◆ TASK BRIEF
Below are some records. Repeat exactly the lines from the one containing "Where should I click to: Click" through the final line.

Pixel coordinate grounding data
<<<<
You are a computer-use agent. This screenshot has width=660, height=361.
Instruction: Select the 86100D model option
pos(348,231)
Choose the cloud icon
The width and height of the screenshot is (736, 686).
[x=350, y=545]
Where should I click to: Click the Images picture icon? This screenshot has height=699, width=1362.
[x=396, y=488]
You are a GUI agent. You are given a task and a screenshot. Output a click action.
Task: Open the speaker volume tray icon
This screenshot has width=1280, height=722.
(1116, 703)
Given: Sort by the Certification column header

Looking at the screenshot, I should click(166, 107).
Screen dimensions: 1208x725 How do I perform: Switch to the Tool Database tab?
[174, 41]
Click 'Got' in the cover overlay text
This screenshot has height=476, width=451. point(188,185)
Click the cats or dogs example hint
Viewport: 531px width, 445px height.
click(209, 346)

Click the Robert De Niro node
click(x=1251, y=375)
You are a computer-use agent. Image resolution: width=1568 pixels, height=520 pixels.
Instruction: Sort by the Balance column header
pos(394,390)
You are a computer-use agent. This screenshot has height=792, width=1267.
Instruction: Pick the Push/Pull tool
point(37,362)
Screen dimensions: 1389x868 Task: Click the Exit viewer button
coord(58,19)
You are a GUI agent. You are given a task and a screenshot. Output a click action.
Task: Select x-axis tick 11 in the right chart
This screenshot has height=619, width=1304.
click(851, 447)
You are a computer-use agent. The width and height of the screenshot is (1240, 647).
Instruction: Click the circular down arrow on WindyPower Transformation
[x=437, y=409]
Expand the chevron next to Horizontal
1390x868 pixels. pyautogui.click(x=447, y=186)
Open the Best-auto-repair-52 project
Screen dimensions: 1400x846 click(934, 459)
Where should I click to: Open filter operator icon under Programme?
>>>>
◆ WRITTEN SOLUTION
Where should I click to: Click the Images picture icon? This screenshot has height=699, width=1362.
[x=396, y=488]
You are a GUI agent. You are given a task and a screenshot. Output a click action.
Task: Open the speaker volume tray icon
This screenshot has width=1280, height=722.
(1116, 703)
Given: Sort by the Certification column header

Looking at the screenshot, I should click(166, 107).
Screen dimensions: 1208x725 How do I perform: Switch to the Tool Database tab?
[174, 41]
Click 'Got' in the cover overlay text
This screenshot has height=476, width=451. point(188,185)
Click the cats or dogs example hint
Viewport: 531px width, 445px height.
click(209, 346)

Click the Robert De Niro node
click(x=1251, y=375)
You are a computer-use agent. Image resolution: width=1568 pixels, height=520 pixels.
Instruction: Sort by the Balance column header
pos(394,390)
You are a computer-use agent. This screenshot has height=792, width=1267.
Instruction: Pick the Push/Pull tool
point(37,362)
Screen dimensions: 1389x868 Task: Click the Exit viewer button
coord(58,19)
You are a GUI agent. You are given a task and a screenshot. Output a click action.
Task: Select x-axis tick 11 in the right chart
This screenshot has height=619, width=1304.
click(851, 447)
You are a computer-use agent. The width and height of the screenshot is (1240, 647).
Instruction: Click the circular down arrow on WindyPower Transformation
[x=437, y=409]
Expand the chevron next to Horizontal
1390x868 pixels. pyautogui.click(x=447, y=186)
Open the Best-auto-repair-52 project
Screen dimensions: 1400x846 click(934, 459)
Where should I click to: Open filter operator icon under Programme?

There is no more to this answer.